*** Opening of Listed entries ***

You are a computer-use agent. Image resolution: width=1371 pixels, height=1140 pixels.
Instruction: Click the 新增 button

*** Close of Listed entries ***
*** Opening of Listed entries ***

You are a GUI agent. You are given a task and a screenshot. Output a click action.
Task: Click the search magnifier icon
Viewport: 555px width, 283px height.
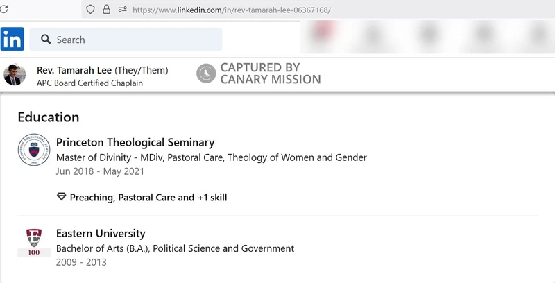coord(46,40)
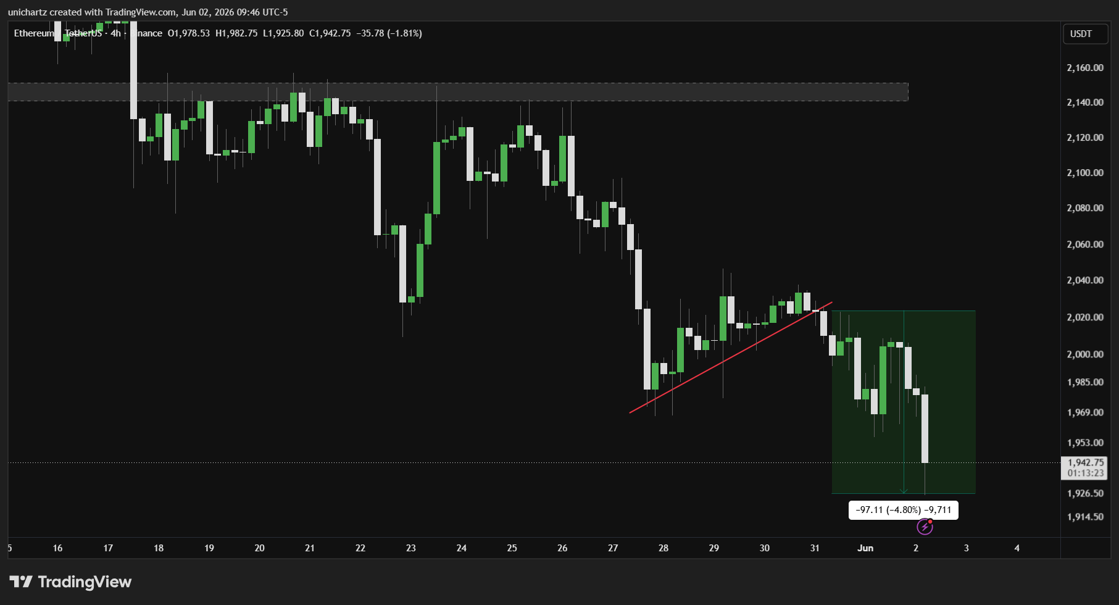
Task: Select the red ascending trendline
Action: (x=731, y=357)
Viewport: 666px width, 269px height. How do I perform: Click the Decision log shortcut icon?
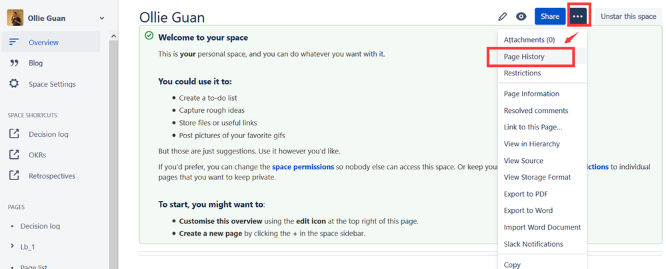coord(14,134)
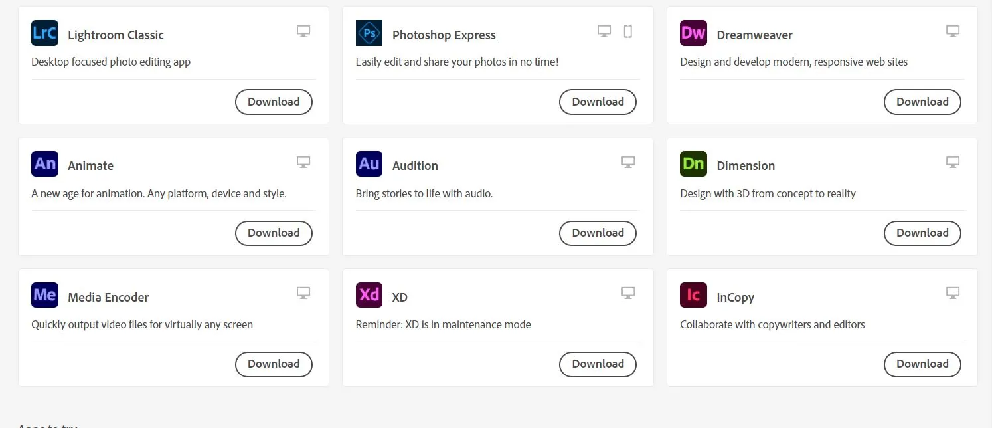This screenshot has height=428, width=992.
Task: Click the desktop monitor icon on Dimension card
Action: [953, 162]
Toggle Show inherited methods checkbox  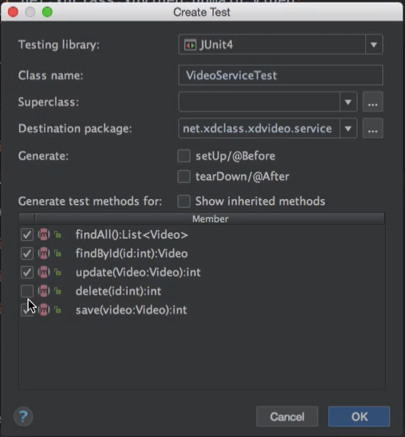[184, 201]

*** Close of Listed entries ***

Task objective → Working from the data above, extract solely the lines from the one containing "You are a computer-use" through the one containing "Instruction: Click the 新增 button", exactly as they appear, both included.

Exercise result →
You are a computer-use agent. Image resolution: width=1371 pixels, height=1140 pixels.
Instruction: Click the 新增 button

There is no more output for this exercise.